Mondial 2026 : la popularité du football est-elle à toute épreuve ?
La coupe du monde de football 2026 a été marquée par des critiques adressées à la FIFA et aux Etats-Unis. Pas de quoi semble-t-il faire perdre au sport sa popularité.
La Coupe du monde de football 2026 s'est tenue récemment et a été marquée par des critiques envers la FIFA et les États-Unis, pays hôte. Cet événement sportif international, organisé tous les quatre ans, rassemble les meilleures équipes nationales de football. En 2026, la compétition a été élargie à 48 équipes au lieu de 32 auparavant. Les matchs se sont déroulés dans plusieurs villes des États-Unis, au Canada et au Mexique. Malgré les controverses entourant l'organisation, la popularité du football semble rester intacte auprès du grand public.
La FIFA, Fédération Internationale de Football Association, est l'organisme qui supervise les compétitions mondiales de football, dont la Coupe du monde. Elle est régulièrement critiquée pour plusieurs raisons : gestion financière opaque, corruption présumée, et profits élevés générés par l'événement. En 2026, des critiques ont visé notamment le choix des pays hôtes (États-Unis, Canada, Mexique), perçu comme un choix politique et économique plutôt que sportif. Ces polémiques n'ont cependant pas entamé l'engouement pour le football, malgré les débats sur la légitimité de l'institution.

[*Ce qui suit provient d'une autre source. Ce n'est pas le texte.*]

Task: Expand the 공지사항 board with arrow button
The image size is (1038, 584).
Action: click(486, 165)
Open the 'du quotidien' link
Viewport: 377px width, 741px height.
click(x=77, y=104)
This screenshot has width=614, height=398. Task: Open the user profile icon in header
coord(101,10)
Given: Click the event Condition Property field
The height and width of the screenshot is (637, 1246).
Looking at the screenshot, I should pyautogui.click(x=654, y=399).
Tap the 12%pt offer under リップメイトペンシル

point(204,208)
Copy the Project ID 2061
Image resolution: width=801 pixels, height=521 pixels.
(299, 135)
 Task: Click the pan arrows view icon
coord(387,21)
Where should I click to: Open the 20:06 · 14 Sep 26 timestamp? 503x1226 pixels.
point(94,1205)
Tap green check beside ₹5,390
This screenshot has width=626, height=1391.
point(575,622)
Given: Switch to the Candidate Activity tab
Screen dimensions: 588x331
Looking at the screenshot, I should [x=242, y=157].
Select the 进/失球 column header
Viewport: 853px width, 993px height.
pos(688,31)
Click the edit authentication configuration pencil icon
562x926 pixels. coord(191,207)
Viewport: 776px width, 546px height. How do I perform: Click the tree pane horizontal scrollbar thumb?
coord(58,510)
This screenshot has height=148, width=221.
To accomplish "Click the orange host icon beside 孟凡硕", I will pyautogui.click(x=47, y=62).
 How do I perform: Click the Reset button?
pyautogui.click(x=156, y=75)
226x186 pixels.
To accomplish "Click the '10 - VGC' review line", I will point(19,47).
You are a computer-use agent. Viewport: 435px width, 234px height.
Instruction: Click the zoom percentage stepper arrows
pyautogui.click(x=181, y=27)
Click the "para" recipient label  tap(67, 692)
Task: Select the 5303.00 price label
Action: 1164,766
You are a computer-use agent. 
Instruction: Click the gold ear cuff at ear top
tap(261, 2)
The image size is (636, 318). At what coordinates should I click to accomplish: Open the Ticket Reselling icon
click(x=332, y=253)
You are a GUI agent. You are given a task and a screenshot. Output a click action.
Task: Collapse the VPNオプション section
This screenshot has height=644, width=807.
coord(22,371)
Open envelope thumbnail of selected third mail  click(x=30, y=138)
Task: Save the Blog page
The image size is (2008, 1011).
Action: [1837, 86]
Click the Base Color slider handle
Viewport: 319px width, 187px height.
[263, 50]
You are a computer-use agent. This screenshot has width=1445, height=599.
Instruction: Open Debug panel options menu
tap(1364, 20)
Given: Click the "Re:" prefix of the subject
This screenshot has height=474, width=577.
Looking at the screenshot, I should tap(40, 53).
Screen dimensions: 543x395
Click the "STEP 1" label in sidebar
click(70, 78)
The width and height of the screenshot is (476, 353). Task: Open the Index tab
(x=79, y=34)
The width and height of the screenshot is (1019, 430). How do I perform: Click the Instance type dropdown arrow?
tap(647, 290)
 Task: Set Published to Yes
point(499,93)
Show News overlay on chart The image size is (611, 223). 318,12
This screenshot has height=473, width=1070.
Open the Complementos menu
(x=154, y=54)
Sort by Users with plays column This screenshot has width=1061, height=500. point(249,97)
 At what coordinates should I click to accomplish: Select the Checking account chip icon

Le prix des billets pour assister aux matchs de la Coupe du monde 2026 a continué d'augmenter, atteignant des sommes parfois inaccessibles pour les classes populaires. Par exemple, certains billets pour les matchs les plus demandés coûtaient jusqu'à plusieurs milliers d'euros. Cette hausse des tarifs contraste avec les salaires extrêmement élevés des joueurs professionnels, souvent critiqués. En 2026, les meilleurs footballeurs gagnaient en moyenne entre 10 et 20 millions d'euros par an, voire bien plus pour les stars mondiales. Ces inégalités alimentent les débats sur l'accès au sport et sa démocratisation.
Malgré les critiques récurrentes sur la FIFA, les inégalités économiques et les dérives du football moderne, ce sport conserve une popularité massive. Les raisons de cet attachement incluent son accessibilité (le football se joue avec peu de matériel), son rôle de loisir partagé et son pouvoir d'unification sociale. Les matchs de la Coupe du monde 2026 ont attiré des millions de téléspectateurs à travers le monde, confirmant l'engouement global. Les experts soulignent que le football cristallise des débats de société plus larges, comme les inégalités ou la mondialisation, sans pour autant perdre son attractivité.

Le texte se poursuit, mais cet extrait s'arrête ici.